About this exercise: Find the lines below that contain the string "amount". Copy each one.

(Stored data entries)
--------------------
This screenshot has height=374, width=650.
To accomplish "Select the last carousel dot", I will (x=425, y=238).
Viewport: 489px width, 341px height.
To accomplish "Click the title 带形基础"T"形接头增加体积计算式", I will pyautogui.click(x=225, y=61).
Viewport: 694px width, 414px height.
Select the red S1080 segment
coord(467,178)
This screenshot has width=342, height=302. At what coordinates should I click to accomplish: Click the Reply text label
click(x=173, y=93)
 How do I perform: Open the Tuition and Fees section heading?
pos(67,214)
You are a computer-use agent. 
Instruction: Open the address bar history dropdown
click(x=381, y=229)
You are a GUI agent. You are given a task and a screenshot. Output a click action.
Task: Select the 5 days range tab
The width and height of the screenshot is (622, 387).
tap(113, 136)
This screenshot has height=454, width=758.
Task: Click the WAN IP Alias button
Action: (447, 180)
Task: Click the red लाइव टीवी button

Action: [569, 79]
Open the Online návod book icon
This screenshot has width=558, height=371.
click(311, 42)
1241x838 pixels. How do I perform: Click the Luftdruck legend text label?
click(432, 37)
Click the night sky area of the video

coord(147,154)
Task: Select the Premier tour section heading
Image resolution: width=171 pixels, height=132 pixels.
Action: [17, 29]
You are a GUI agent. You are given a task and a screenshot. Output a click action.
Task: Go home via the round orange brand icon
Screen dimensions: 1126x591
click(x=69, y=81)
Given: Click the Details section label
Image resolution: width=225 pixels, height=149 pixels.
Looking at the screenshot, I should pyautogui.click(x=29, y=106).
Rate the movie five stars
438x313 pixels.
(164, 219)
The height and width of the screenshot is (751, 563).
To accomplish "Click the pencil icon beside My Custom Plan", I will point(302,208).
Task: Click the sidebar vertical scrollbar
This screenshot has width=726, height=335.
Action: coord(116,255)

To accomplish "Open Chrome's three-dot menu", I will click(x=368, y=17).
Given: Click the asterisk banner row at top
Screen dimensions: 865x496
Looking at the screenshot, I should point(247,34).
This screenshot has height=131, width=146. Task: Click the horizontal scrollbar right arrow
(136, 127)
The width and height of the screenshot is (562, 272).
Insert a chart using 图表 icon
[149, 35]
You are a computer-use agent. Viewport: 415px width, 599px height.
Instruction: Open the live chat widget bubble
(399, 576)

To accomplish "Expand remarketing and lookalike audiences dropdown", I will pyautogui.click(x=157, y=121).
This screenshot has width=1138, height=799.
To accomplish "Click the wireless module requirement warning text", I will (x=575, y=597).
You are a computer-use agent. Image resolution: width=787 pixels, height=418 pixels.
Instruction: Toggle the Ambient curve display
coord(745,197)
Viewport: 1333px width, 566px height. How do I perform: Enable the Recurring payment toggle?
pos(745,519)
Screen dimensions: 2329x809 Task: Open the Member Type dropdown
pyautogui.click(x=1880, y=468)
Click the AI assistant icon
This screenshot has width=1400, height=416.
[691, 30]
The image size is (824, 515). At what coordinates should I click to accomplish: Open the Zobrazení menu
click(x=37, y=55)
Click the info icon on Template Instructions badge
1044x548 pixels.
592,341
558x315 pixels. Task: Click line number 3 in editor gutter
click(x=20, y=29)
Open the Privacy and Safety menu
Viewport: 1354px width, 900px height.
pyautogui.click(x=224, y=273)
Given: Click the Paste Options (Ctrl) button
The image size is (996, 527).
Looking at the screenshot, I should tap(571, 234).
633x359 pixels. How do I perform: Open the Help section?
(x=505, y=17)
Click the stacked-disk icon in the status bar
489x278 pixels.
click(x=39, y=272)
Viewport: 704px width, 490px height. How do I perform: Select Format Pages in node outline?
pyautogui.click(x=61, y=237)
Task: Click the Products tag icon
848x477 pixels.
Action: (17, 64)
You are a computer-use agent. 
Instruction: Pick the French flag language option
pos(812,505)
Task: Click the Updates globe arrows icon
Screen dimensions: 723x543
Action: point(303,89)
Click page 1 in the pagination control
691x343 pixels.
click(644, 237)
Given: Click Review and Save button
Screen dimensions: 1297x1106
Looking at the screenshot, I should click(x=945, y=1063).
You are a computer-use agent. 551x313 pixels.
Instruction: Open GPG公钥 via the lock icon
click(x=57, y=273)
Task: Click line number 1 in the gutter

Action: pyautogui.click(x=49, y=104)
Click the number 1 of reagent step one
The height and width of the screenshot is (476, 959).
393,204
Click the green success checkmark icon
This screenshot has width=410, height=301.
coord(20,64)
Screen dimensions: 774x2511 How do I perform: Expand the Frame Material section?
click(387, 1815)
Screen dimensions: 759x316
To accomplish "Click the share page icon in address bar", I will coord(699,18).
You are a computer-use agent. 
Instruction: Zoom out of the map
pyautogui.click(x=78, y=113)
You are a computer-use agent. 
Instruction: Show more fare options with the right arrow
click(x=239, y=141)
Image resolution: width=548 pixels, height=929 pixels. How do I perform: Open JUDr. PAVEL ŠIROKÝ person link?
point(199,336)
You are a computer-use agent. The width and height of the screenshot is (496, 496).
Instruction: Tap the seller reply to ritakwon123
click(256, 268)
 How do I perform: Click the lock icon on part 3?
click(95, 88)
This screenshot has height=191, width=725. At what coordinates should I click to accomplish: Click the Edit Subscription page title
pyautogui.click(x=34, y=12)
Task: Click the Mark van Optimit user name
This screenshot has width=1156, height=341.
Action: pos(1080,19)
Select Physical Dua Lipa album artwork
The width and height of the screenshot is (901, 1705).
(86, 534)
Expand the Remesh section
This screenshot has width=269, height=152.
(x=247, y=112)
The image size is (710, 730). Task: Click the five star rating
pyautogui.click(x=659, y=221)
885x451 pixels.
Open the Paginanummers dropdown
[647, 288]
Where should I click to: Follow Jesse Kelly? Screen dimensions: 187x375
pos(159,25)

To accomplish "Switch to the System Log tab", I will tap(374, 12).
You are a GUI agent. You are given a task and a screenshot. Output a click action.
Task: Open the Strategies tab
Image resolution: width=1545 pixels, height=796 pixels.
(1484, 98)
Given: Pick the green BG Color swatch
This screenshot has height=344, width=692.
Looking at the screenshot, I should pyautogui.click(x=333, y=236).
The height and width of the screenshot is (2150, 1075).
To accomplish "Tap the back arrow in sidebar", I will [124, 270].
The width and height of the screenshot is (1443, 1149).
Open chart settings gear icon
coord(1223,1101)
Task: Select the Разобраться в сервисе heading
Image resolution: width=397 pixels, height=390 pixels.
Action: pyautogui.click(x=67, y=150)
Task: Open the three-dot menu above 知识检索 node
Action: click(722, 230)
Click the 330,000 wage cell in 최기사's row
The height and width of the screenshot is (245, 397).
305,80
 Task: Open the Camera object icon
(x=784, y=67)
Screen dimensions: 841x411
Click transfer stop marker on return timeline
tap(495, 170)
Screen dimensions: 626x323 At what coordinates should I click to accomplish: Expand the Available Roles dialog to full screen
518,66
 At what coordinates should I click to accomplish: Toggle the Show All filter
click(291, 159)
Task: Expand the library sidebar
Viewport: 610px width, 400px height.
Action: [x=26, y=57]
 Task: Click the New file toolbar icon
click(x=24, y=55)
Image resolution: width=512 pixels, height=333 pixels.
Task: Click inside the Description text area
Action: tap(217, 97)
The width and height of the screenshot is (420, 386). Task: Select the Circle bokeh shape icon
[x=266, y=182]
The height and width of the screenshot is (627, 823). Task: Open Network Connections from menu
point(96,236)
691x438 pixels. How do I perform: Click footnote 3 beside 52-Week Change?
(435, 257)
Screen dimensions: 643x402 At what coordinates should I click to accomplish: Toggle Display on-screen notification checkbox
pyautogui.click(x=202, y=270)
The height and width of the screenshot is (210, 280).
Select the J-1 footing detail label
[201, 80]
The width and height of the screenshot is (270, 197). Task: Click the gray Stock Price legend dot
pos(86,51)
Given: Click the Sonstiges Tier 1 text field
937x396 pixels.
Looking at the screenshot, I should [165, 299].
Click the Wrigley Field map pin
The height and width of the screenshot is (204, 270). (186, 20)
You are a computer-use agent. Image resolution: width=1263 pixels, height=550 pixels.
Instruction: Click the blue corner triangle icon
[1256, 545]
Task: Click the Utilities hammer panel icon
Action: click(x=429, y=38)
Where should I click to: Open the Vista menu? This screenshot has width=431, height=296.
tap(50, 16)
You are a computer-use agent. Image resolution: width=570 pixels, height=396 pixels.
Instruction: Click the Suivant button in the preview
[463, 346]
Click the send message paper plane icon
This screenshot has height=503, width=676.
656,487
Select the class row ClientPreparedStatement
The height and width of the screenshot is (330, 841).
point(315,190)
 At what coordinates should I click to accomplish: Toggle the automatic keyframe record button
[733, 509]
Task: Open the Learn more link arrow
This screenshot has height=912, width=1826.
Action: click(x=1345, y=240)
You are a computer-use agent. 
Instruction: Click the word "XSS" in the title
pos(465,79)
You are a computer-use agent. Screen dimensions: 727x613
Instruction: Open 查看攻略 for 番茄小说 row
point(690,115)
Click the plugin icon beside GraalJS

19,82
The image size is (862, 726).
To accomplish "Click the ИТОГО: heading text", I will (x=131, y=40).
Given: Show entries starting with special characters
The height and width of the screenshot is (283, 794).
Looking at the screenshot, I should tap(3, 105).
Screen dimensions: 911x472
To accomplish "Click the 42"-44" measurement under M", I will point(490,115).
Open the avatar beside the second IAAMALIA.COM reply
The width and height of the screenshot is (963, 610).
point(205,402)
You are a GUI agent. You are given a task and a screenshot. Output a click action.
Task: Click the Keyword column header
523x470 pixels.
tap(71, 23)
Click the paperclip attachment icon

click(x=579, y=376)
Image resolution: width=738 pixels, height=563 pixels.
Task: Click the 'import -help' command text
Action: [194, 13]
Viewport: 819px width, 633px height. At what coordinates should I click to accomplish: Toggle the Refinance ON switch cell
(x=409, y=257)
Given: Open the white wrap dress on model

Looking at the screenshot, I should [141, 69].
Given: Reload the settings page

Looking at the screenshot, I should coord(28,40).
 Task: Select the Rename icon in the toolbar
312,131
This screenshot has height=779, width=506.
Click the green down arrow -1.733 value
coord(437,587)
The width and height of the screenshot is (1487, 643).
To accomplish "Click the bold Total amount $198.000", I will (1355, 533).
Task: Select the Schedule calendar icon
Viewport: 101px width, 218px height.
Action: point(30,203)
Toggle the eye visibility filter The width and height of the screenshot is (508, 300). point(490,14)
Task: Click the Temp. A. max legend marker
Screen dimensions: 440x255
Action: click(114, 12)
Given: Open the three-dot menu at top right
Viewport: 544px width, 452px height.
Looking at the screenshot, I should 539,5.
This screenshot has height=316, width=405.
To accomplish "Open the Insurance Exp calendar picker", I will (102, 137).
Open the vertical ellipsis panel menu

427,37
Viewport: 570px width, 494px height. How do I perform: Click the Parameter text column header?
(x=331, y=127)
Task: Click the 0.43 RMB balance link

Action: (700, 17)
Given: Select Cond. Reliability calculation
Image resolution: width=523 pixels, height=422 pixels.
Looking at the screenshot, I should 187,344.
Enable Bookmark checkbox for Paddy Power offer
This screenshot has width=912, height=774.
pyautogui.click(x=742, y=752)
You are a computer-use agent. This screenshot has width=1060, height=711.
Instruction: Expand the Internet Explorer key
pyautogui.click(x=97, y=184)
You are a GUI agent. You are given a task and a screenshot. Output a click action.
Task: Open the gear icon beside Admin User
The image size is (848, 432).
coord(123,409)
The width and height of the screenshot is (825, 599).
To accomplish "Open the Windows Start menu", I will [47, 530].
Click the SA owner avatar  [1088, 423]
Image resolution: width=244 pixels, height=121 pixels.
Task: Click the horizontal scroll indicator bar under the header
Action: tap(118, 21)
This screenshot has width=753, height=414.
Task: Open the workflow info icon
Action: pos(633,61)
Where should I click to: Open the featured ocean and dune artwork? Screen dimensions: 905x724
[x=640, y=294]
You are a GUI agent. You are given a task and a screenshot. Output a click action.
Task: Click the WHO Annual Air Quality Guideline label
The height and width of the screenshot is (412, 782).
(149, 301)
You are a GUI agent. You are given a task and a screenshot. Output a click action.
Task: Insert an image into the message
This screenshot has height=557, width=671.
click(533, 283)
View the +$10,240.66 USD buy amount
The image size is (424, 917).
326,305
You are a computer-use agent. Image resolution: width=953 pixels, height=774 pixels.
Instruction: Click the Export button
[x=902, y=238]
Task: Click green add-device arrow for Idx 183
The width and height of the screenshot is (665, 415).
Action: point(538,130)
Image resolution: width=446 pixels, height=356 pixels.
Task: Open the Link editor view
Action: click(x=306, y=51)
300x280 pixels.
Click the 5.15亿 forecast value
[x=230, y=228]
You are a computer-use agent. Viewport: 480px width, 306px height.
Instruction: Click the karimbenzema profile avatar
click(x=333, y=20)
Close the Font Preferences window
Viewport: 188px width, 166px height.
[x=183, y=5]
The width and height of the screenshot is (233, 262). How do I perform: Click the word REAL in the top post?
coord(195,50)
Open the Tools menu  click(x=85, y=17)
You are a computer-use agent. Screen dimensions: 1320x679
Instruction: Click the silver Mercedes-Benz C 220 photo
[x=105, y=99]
--------------------
Final answer:
To accomplish "Click the bold Total amount $198.000", I will (1355, 533).
View the +$10,240.66 USD buy amount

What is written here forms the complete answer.